Ripide le scalinate intagliate nel tufo, come boccaporti di nave o robuste scale a pioli in legno, poggiate al bordo di botole. Si perdono nell’oscurità di antri sotterranei, assai diffusi nelle campagne salentine.
Una rapida occhiata, pochi passi in un qualunque frantoio ipogeo, e si è immediatamente catturati da una suggestiva atmosfera densa, umida e calda, capace di evocare mitologiche descrizioni omeriche. Diversi per forma e dimensione, questi tipici manufatti ricavati nel sottosuolo pugliese, sono testimonial di strutture industriali del passato, dedite alla produzione dell’olio d’oliva. Essi dettero tangibile contributo all’economia della Penisola per secoli, restando, in alcuni casi, attivi fino ad epoche a noi tanto vicine, da essere nelle memorie giovanili di molti sessantenni d’oggi .
La poca luce del sole che riesce a raggiungere i locali sotterranei dall’ingresso e dalle poche aperture del trappitu (dal latino, trapetum), era la sola che i cinque o sei trappitari che vi lavoravano, vedevano tra novembre e maggio. Durante questo lungo periodo, la macina megalitica smetteva di girare nella vasca solo per l’Immacolata, Natale e Capodanno. In questi giorni festivi agli uomini era concesso percorrere la scala e superare il dislivello di tre o quattro metri che li separava dalla luce del giorno, per tornare dalle famiglie.
Il lavoro nel frantoio, tra le pareti carsiche annerite dai fumi, era duro.
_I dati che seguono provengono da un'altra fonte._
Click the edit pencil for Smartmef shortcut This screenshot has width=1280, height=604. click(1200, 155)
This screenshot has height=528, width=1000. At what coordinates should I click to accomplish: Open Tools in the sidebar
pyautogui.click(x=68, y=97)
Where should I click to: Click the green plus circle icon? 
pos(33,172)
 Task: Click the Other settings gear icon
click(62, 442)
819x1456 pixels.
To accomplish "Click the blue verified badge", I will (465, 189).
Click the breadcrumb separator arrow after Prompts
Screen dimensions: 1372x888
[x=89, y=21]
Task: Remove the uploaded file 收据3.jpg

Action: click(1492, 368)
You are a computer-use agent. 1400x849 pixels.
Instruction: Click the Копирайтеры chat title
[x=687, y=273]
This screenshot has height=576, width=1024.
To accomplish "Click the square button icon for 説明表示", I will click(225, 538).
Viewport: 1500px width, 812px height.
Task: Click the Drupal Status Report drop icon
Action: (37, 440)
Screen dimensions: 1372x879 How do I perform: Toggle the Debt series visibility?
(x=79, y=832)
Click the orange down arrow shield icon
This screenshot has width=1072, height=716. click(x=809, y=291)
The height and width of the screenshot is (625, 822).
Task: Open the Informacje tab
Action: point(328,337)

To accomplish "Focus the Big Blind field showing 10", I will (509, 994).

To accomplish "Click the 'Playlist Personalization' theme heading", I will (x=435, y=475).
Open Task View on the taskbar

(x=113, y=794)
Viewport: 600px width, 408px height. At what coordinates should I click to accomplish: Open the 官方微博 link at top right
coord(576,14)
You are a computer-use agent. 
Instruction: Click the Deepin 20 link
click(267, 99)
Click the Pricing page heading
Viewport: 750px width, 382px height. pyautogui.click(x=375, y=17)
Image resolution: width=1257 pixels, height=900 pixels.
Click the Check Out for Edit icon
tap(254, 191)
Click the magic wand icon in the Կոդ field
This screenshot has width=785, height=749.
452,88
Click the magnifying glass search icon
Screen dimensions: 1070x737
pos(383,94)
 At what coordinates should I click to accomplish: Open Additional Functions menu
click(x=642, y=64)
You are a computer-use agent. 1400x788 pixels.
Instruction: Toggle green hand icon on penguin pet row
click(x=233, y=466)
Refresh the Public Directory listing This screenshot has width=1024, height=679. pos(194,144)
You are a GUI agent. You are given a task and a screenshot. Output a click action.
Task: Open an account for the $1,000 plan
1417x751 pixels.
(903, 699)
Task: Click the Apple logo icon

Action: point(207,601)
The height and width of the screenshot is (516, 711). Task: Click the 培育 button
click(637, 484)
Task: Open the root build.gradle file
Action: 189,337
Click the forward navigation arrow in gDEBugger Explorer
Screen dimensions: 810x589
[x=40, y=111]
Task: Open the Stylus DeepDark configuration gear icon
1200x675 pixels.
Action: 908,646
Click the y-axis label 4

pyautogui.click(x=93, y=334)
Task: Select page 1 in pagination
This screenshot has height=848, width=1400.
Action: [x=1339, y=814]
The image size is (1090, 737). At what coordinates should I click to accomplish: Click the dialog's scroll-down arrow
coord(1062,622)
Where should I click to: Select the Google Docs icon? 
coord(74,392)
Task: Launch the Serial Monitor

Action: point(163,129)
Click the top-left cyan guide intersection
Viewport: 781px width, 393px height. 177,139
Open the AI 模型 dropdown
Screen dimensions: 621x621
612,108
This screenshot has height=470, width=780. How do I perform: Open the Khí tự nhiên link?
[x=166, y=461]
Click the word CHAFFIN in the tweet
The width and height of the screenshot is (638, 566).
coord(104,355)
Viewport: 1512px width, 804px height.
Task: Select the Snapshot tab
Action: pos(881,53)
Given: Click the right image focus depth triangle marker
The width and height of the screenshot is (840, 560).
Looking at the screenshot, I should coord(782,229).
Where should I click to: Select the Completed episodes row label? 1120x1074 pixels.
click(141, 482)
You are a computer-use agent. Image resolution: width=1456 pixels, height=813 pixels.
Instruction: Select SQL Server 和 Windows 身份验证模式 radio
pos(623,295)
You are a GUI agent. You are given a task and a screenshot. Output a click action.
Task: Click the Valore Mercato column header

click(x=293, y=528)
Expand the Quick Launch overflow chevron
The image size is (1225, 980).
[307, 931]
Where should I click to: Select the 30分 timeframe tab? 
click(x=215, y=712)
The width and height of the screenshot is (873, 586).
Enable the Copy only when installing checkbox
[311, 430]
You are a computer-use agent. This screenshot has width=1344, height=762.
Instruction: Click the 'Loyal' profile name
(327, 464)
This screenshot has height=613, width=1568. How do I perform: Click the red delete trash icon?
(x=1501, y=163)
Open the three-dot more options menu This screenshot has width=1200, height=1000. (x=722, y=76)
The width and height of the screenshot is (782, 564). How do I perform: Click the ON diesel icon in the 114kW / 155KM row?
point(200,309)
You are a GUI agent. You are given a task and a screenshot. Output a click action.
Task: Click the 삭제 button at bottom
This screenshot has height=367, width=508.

I turni iniziavano alle due di notte e terminavano alle sei di sera, erano assegnati dal nachiro, il responsabile della struttura produttiva. Gli operai erano lavoratori stagionali, marinai nella buona stagione e trappitari nei periodi freddi, quando la poca clemenza degli elementi faceva diminuire gli equipaggi nelle imbarcazioni.
Alle fioche luci di lampade ad olio, tutto il lavoro avveniva a forza di braccia, fatto salvo il moto circolare della macina di pietra, perpetuato dal mulo o dall’asino.
Un campanello nella semioscurità scandiva i passi dell’animale bendato, intorno alla vasca. Al termine del ciclo dei sei mesi di lavoro, nella maggior parte dei casi la povera bestia, ormai stremata, poteva servire solo come carne da macello.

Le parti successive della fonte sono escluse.